|
Natural Channel Design recognizes core geomorphic principles that occur on the landscape and shape stream channels. That natural process is key to achieving a stable channel that will develop and maintain the key attributes necessary to improve water quality and support biological communities.
Utilization of Natural Channel Design principles must be used as a guiding tool in restoration projects, but it must be kept in mind that streams ecosystems function at very different levels - hydraulically and biologically within various constraints or impacts such as urbanization or channelization. Understanding how these various components function as an ecosystem provides the foundation for the restoration process, which allows the stream to do much of the restoration work with natural trends and processes once a restoration site has been stabilized.
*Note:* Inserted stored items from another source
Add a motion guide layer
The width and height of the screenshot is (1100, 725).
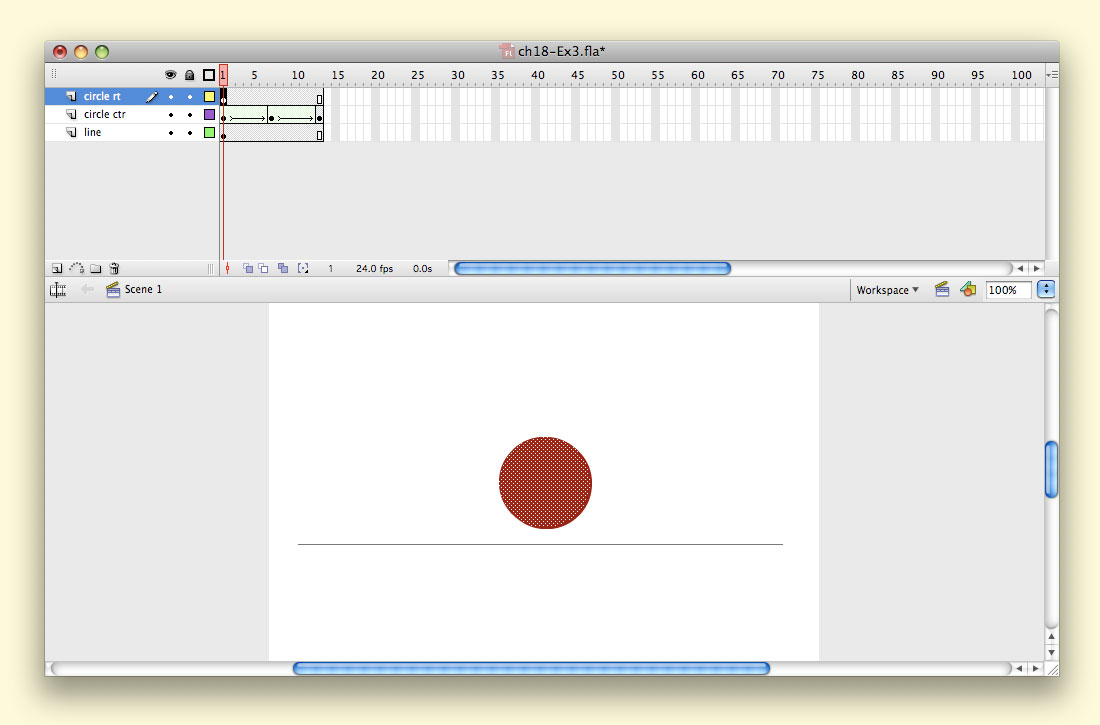(x=76, y=269)
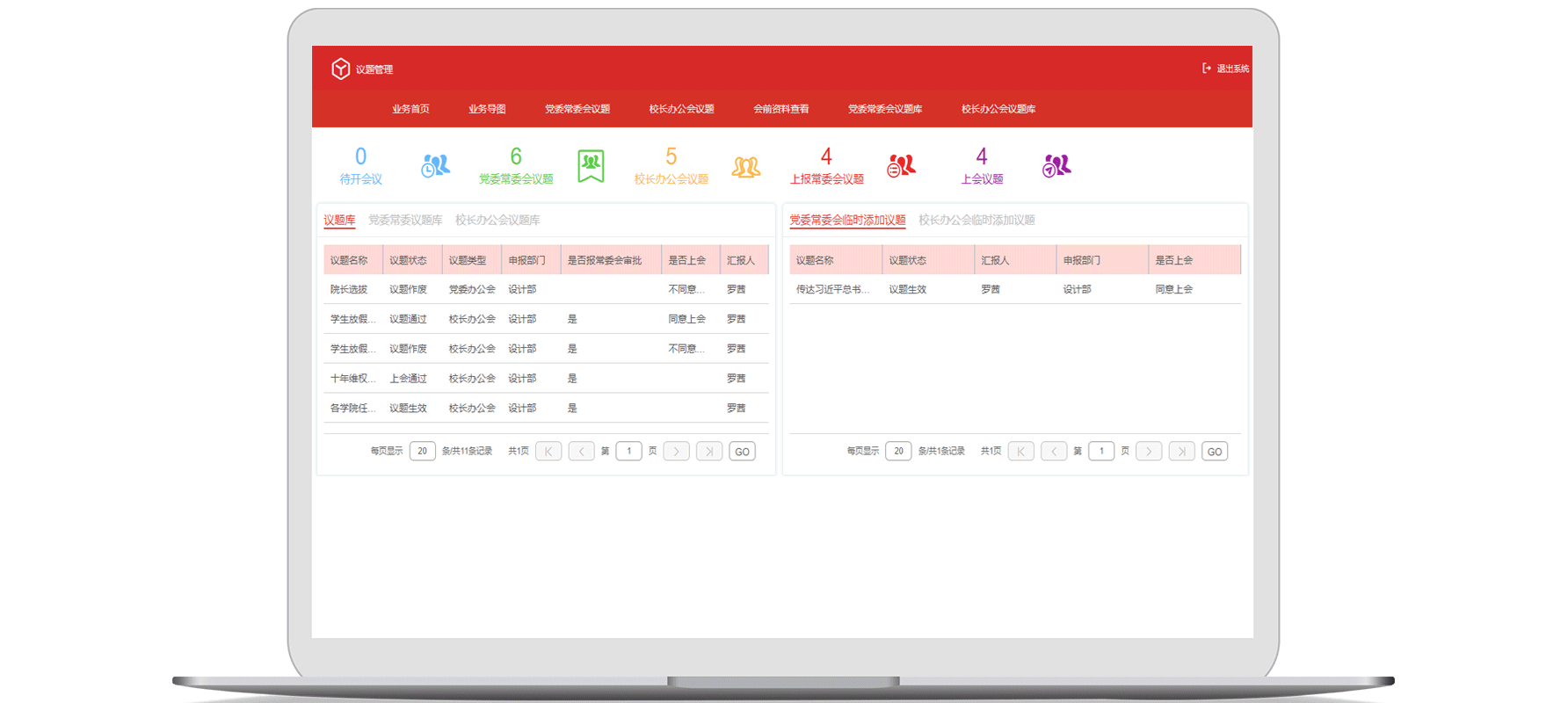Click the page-size field in left table
Viewport: 1568px width, 703px height.
[x=422, y=452]
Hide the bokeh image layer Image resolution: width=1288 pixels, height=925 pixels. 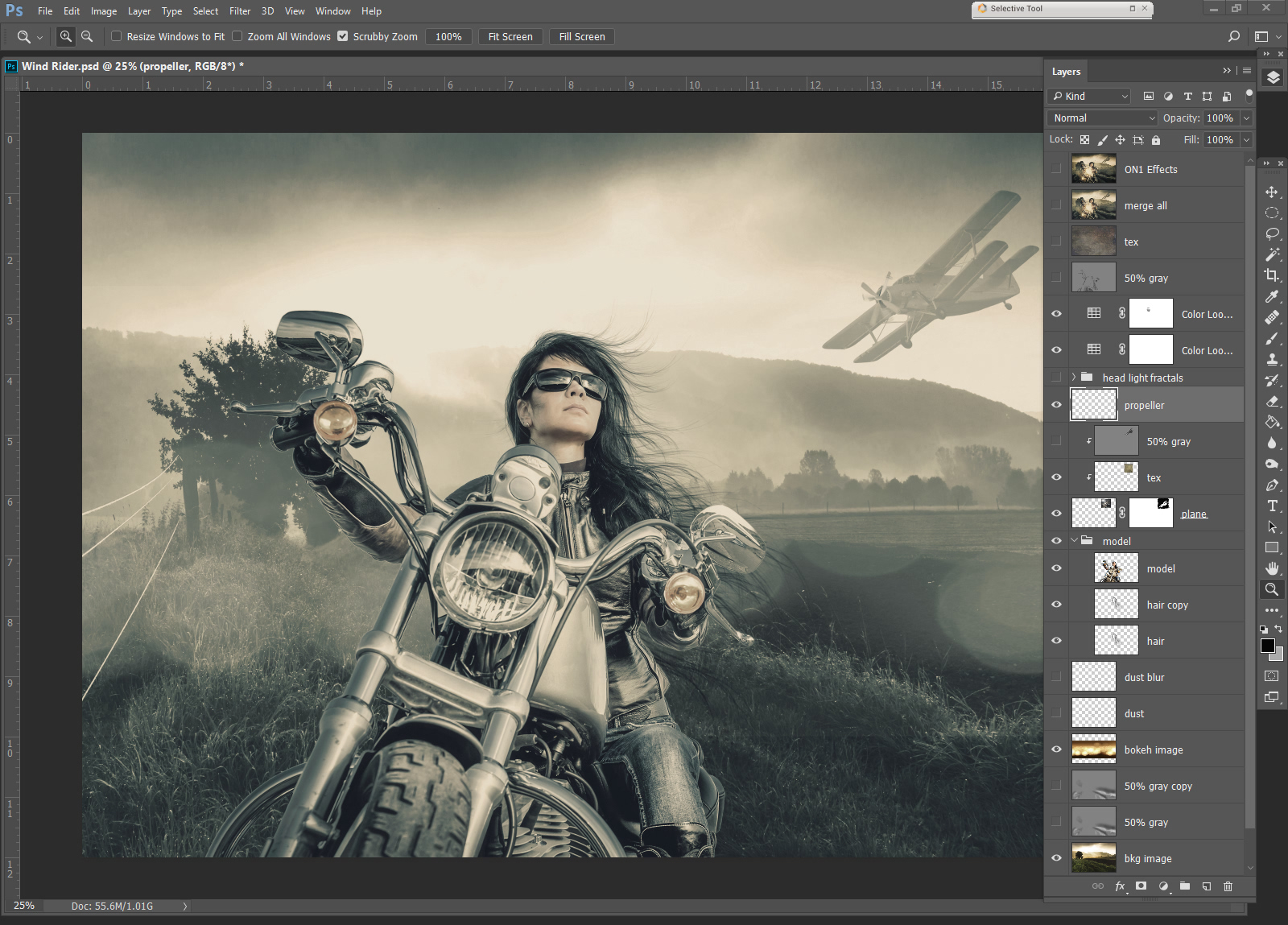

The very basis for NCD is the empirical relationships between the catchment area and the receiving channel. These are very broad relationships at a very large temporal scale. However, simply applying the shape of a great looking natural stream channel in an urban environment can spell disaster. Urban and modified watersheds require additional consideration at that scale and more importantly, attention to detail at the smallest temporal scale to provide a solid foundation for ecosystem recovery.
Stream ecosystems are much more than geomorphic relationships and the riparian area is more that a simplistic calculation of belt width, meander pattern and watershed size. The riparian area is an ecosystem unto itself, which supports the most diverse and dense flora and fauna populations in the landscape. The most common stream types, using the Rosgen Stream Classification, are very dependent upon a mature vegetated riparian zone to maintain a stable, and therefore functional, channel shape. Without that riparian vegetation, the channel shape itself will slowly self-destruct by means of entrenchment, braiding, or widening.
From an understanding of the watershed hydrology to the critical flows of a riffle, stream ecosystem restoration requires many important considerations across a broad temporal scale to provide a foundation for ecosystem recovery.